12. Николай Федорович Федоров — «блеск мечты не есть пламень благодати»...

В этой связи нужно назвать еще одно имя, очень значительное и очень обособленное, - имя Η. Ф. Федорова (1828-1903)[74]...

При жизни его, как мыслителя, знали немногие, за пределами узкого круга его личных приверженцев. Правда, он был в общении и с Достоевским, и с Соловьевым, и с Львом Толстым, и умел их вовлекать в диалектику своих идей. Влияние Федорова на Соловьева особенно чувствуется в девяностые годы.

Моти­вы Федорова легко распознать в замысле «Братьев Карамазовых» (тема отцеубийства, как греха по преиму­ществу, в противоположении мысли Федорова о воскрешении предков, и некоторые другие мотивы). Однако, только после смерти Федорова впервые были изданы его рукописи, и то «не для продажи»...

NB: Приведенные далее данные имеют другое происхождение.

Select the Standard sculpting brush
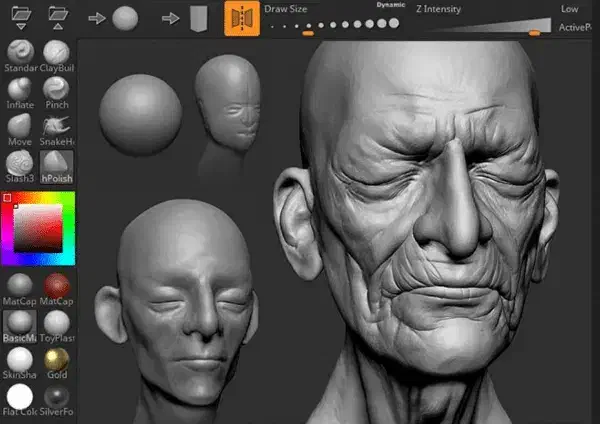 coord(20,52)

Федоров не был писателем, даже для самого себя записывать свои мысли он начал сравнительно поздно, и все его произведения входят в литературный оборот очень не скоро после написания. По­нять его всего легче в перспективах его эпохи, в мечтательной и утопической обстановке Семидесятых годов...

Федоров был одинокий мыслитель...

Он много и настойчиво говорил о «соборности». Но сам он был человек уединенный. И эта уединенность, это духов­ное одиночество принадлежит, к самому интимному строю его мысли. В учениях Федорова, и в самой его личности, было очень много от ХVIII-го века.

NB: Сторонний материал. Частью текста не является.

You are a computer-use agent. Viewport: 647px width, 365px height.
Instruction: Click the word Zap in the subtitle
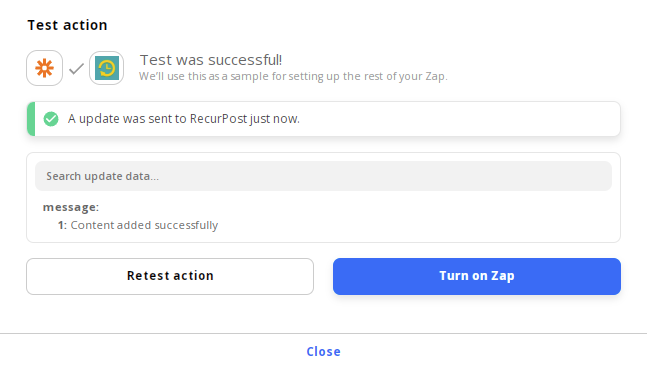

Он архаичен в своем опыте и мировоззрении, у него каким-то странным образом оживает весь этот слишком благодуш­ный, невозмутимый и счастливый оптимизм Просвещения. В этом отношении Федоров психологически напоминает Льва Толстого, как бы они ни расходились в своих взглядах...

Федоров был мыслитель острый и тонкий. Он умел вскрывать подлинные апории и ставить решительные вопросы. Но в его ответах всегда меньше, чем в вопросах, - есть в них всегда какая-то рассудочная упрощен­ность... Это был мечтатель, - у него мечты всегда больше, чем прозрения...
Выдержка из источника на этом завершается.